Exercise requirements. If a line in the following entries contains the string "Lariat", it counts toward the total; report only that total.

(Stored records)

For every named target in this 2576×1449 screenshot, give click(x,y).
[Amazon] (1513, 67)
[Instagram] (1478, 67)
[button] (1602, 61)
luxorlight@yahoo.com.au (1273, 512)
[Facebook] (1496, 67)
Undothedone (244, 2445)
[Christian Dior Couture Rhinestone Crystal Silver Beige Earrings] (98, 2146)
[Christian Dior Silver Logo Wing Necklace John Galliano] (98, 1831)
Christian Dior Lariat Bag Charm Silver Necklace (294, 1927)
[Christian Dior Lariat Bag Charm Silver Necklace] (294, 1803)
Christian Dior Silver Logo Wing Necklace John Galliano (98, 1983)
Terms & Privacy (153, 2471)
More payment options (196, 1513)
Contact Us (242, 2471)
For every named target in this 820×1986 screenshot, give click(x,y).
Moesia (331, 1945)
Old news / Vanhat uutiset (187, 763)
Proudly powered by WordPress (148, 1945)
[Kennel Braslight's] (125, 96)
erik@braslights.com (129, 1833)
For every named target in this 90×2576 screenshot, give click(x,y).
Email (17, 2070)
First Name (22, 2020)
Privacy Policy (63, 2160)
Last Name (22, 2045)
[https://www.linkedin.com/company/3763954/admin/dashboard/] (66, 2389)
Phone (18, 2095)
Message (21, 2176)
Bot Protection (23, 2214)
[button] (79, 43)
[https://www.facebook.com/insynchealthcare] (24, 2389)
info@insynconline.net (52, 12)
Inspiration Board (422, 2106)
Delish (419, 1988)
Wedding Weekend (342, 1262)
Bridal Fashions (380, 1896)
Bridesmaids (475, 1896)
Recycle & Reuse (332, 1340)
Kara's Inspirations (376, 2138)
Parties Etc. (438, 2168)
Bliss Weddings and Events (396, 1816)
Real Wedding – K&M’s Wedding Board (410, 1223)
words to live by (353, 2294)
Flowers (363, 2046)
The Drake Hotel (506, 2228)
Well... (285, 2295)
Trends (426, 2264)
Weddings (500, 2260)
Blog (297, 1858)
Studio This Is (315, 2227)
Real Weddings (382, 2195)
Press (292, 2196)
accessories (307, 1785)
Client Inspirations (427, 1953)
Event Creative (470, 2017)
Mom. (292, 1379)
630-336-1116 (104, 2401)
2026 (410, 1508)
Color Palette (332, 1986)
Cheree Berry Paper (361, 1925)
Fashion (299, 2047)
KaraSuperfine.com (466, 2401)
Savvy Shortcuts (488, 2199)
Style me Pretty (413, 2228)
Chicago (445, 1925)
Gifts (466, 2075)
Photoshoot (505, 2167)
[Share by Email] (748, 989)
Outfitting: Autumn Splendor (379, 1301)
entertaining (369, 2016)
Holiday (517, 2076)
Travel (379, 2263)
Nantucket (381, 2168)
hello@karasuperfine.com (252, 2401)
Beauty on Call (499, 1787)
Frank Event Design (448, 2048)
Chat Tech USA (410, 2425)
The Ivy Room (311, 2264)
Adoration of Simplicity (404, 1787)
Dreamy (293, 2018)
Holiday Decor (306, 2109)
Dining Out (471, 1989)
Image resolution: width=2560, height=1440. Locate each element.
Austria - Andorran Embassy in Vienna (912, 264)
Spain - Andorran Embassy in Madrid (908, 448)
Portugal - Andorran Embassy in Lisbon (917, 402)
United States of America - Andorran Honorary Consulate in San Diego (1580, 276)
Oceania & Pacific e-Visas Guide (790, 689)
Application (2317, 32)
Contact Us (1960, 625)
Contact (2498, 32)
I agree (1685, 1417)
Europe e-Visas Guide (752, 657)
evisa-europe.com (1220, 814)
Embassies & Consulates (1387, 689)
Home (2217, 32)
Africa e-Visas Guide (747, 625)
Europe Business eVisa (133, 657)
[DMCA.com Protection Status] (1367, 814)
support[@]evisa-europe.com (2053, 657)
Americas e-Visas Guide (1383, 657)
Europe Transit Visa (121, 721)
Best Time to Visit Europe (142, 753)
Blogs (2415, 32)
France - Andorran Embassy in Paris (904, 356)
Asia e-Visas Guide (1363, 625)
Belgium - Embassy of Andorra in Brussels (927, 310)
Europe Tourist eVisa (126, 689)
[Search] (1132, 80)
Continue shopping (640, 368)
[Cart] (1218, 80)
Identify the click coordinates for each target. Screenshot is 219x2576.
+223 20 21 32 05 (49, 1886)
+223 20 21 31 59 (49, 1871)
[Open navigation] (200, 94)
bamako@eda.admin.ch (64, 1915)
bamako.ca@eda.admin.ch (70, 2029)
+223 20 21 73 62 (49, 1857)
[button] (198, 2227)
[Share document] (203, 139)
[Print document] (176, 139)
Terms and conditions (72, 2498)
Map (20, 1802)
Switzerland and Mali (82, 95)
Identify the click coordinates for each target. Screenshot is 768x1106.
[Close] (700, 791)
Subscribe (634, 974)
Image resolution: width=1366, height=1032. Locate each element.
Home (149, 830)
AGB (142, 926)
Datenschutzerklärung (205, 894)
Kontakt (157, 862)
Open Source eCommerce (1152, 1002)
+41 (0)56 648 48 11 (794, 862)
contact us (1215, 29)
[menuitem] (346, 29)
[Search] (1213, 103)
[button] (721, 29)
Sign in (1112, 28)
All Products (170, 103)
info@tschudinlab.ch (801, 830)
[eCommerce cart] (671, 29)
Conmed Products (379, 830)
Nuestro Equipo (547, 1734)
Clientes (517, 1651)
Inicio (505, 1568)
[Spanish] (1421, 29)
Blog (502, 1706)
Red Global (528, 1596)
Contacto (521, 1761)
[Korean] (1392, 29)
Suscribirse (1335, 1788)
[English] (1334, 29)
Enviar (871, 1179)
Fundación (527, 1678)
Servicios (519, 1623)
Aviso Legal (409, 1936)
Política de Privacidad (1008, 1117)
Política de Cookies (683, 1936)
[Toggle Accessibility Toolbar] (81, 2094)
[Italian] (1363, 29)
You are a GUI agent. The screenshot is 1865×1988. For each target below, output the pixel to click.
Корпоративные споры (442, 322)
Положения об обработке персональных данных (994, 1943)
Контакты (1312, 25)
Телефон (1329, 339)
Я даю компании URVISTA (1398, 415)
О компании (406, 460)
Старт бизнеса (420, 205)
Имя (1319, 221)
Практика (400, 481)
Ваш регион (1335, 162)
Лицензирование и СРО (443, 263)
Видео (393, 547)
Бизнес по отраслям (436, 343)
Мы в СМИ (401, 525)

Answer to this exercise. 2